Памяти Василия Селюнина. Часть вторая

May 14, 2016 17:07

Между прочим, теория рыночного социализма нисколько не нова. Еще в тридцатые годы ее выдвинул западный экономист Оскар Ланге, причем его модель предусматривала в точности то же, что предлагает нам сегодня академическая школа: некое центральное плановое бюро устанавливает правильные цены, которые предопределяют правильное поведение предприятий. Обсуждение этого проекта светилами мировой экономической мысли получило тогда название Великой Дискуссии. Теоретики показали несостоятельность проекта, а много позже практика реформ в социалистических странах убедила, что ничего, кроме бюрократизации экономики, из этой затеи не выходит.
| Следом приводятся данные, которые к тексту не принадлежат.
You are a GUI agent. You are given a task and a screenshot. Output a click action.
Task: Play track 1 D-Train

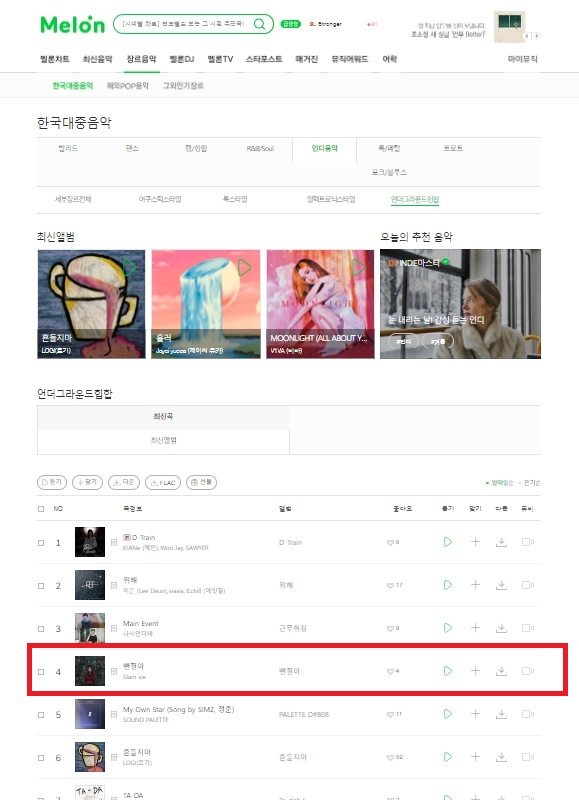(x=447, y=542)
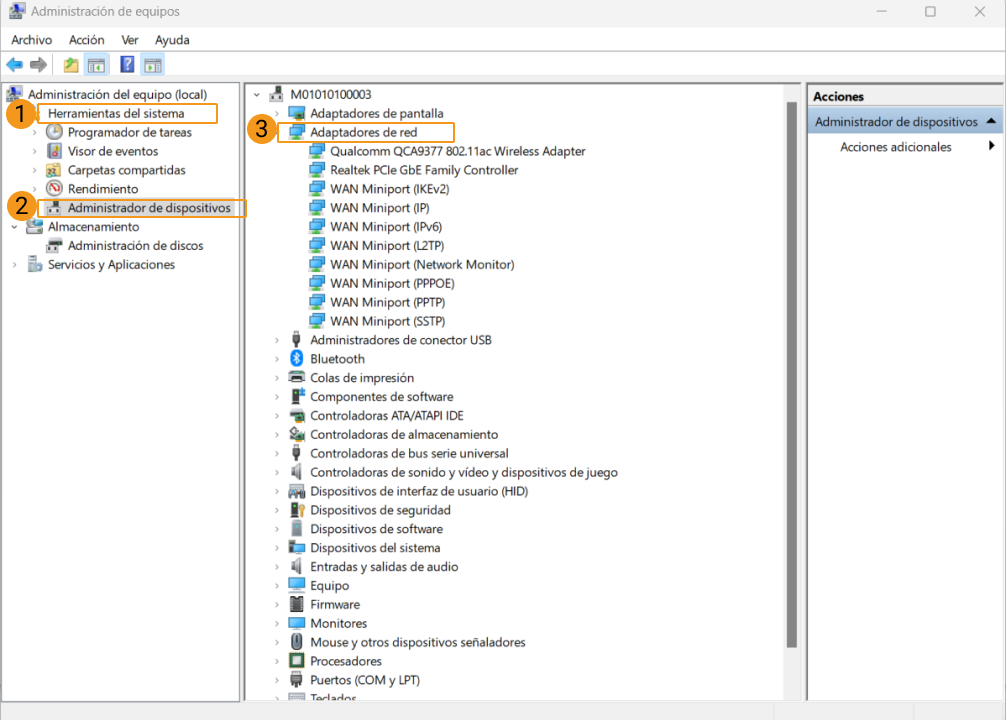Open the Acción menu
The image size is (1006, 720).
pyautogui.click(x=86, y=40)
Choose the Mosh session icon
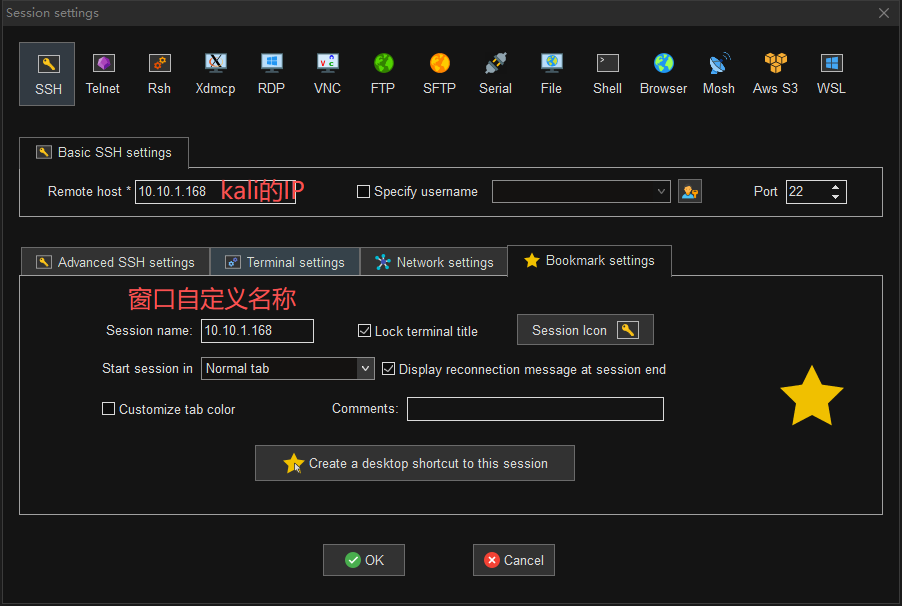Image resolution: width=902 pixels, height=606 pixels. [718, 74]
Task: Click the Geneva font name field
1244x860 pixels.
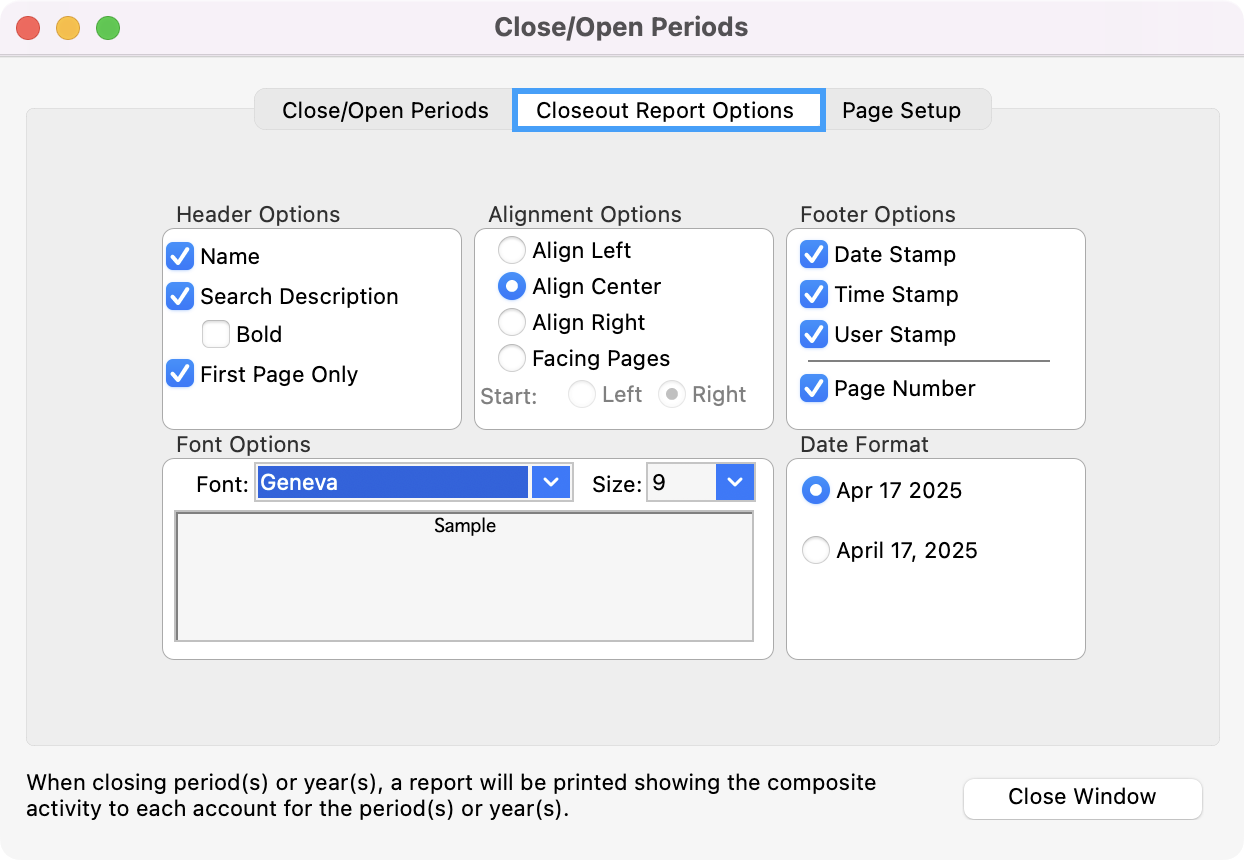Action: 392,483
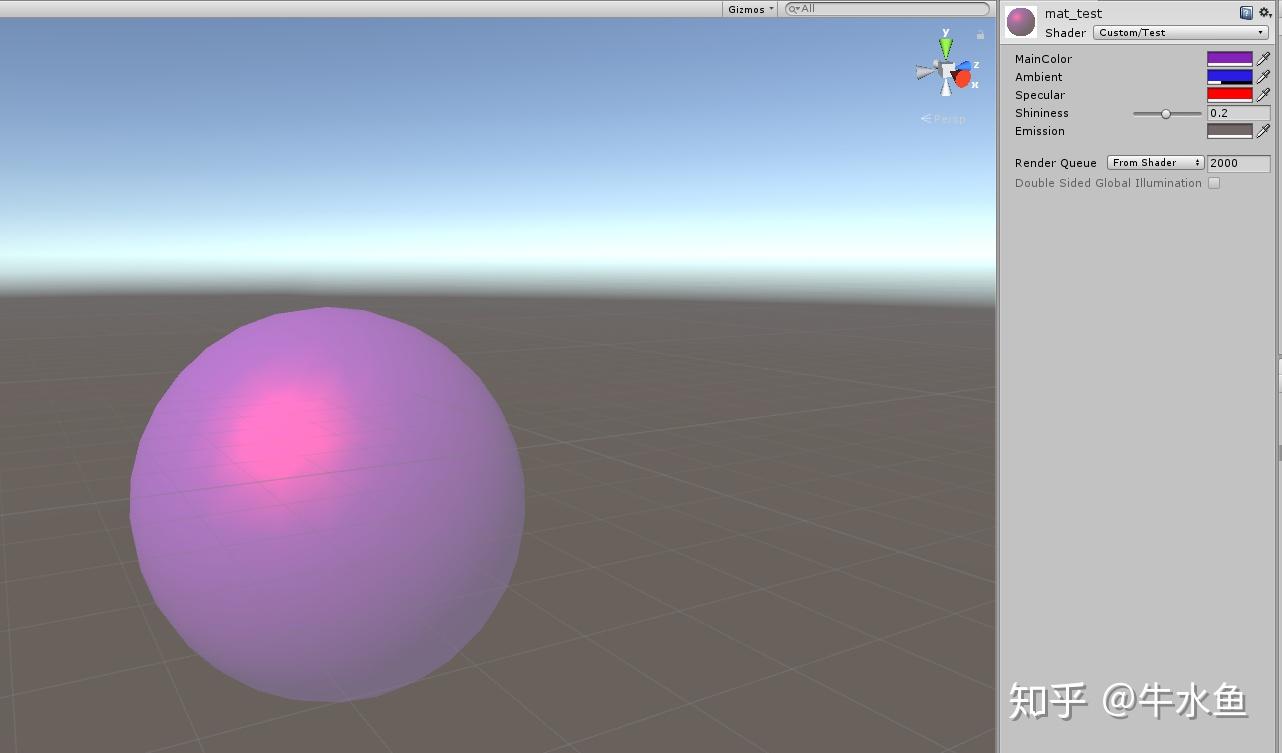Toggle Persp to orthographic view
This screenshot has width=1282, height=753.
coord(942,118)
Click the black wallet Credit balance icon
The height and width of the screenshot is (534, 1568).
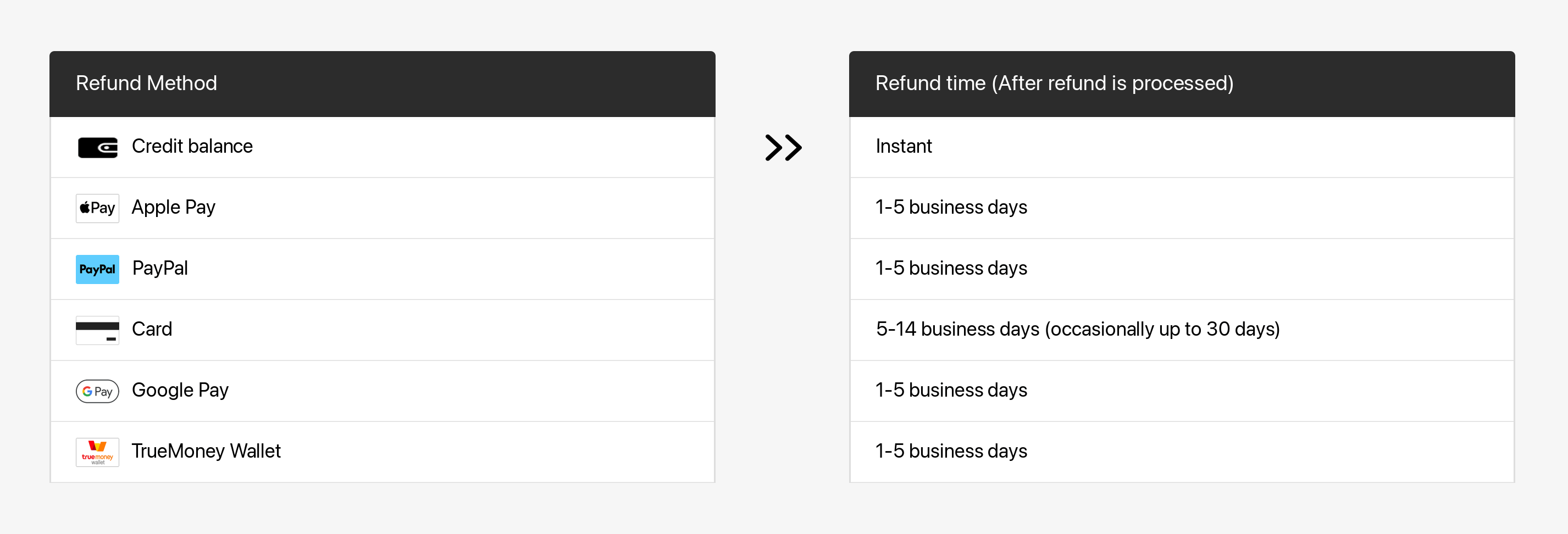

Всемирно известный венгерский ученый Я. Корнаи ехидно заметил: "Модель Ланге базируется на ошибочных допущениях, касающихся природы "плановиков". Служащие его Центрального планового бюро являют живое воплощение платоновых философов, олицетворение единства, бескорыстия и мудрости.. Такое не от мира сего чиновничество никогда не существовало и существовать не будет".
А главное, у чиновников нет управленческого инструментария, сравнимого с рыночными регуляторами. Достоинство рынка капитала заключантся еще и в том, что он настраивает производство с изумительной точностью-нужны не просто легковые автомобили, а с катализаторами, особо прибыльно изготовление не всяких телевизоров, а с повышенной четкостью изображения и с дистанционным управлением без проводов. Плановая настройка хозяйства много грубее исходно, в принципе. В самом деле, к чему толкает экономику баланс, справедливо считающийся сегодня самым важным,-между денежными доходами населения и их товарным покрытием? Единственно к насыщению платежеспособного спроса в валовке, в стоимостном выражении. Если цифры доходов и товарного вала сошлись, то вроде бы все в порядке. Но чем, каким товаром наполнены рубли валовки? Ведь нехватку мыла не покроешь изобилием ковров, электродрели не заменят мяса. Последующие плановые расшифровки общего задания на товарные группы (столько-то пар обуви, столько-то магнитофонов) не спасают положения-на душу населения можно нашлепать обуви больше всех в мире, а на ноги...сами знаете. Ситуация сродни той, что описал Чехов в "Жалобной книге": "Проезжая через станцию и будучи голоден в рассуждении чего бы покушать я не мог найти постной пищи. Дьякон Духов". "Лопай, что дают".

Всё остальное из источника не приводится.